Recipe by Lene
Crisp, juicy and succulent, these shicken breasts are stuffed with ricotta, garlic and herbs and wrapped in smokey flavoured parma ham. For a nice accompaniment, serve with steamed carrot and courgette julienne, or ribbons.
- 4 boneless skinless chicken breasts
- 4 slices parma ham
for the prepared stuffing
- 150 g ricotta cheese
- 3 garlic cloves, peeled and crushed
- 4 tablespoons finely chopped mixed herbs
- salt & freshly ground black pepper
Directions See How It's Made
- Preheat the oven to 22o degrees celcius. To make the stuffing, mix the ricotta, garlic and herbs together in a bowl.

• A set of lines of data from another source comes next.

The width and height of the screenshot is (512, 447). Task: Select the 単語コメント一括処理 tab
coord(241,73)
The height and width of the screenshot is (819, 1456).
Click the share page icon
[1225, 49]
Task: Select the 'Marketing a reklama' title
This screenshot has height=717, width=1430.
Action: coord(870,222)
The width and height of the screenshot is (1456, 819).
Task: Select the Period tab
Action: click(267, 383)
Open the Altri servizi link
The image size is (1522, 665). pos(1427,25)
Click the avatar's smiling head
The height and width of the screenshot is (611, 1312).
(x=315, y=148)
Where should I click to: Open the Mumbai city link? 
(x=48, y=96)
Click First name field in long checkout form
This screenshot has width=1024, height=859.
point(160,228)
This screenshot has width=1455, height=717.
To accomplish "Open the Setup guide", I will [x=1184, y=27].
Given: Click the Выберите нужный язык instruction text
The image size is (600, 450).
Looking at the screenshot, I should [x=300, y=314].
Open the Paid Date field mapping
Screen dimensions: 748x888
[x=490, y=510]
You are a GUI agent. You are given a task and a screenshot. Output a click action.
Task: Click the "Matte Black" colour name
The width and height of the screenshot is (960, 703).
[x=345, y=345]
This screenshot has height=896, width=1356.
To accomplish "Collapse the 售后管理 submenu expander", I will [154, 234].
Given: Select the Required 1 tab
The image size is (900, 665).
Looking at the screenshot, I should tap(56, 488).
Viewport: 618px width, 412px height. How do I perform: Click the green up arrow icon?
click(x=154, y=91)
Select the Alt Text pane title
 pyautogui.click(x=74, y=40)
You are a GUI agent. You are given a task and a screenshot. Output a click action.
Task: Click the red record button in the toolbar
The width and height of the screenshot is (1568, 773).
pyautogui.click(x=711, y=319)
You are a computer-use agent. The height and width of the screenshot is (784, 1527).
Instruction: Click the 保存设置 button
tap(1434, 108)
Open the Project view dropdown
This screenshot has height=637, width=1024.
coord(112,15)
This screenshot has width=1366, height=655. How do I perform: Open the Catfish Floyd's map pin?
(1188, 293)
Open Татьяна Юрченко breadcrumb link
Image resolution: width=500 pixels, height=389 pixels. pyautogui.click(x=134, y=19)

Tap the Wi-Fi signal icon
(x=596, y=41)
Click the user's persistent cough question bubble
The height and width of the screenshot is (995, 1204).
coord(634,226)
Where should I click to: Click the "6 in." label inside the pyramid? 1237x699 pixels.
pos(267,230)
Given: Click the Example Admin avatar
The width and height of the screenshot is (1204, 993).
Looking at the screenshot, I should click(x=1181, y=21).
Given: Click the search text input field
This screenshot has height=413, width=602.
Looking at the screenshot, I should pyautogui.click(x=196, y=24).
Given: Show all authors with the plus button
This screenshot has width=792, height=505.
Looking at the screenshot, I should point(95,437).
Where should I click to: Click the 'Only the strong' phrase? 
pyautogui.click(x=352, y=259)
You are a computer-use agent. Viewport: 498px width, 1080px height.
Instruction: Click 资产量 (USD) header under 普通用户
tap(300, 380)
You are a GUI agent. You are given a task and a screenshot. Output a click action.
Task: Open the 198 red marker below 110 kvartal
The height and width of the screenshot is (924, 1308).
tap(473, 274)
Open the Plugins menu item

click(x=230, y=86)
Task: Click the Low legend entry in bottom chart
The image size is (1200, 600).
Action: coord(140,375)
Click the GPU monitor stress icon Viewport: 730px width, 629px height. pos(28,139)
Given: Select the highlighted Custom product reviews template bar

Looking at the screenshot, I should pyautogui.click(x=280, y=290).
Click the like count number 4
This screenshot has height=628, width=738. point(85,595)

Season with salt and pepper to taste.
- Cut a deep slit along one side of the chicken breast to make a pocket. Divide the ricotta stuffing into 4 equal portions, spoon into the pockets and bring the edges together to enclose the filling.
- Wrao a slice of parma ham around each chicken breadt, folding the ends underneath to seal in the filling. Carefully place the wrapped chicken breasts on a baking tray lined with baking paper.
- Bake in the hot oven for 20 minutes, or until the chicken is cooked through. Serve immediately, garnish with sage or parsley.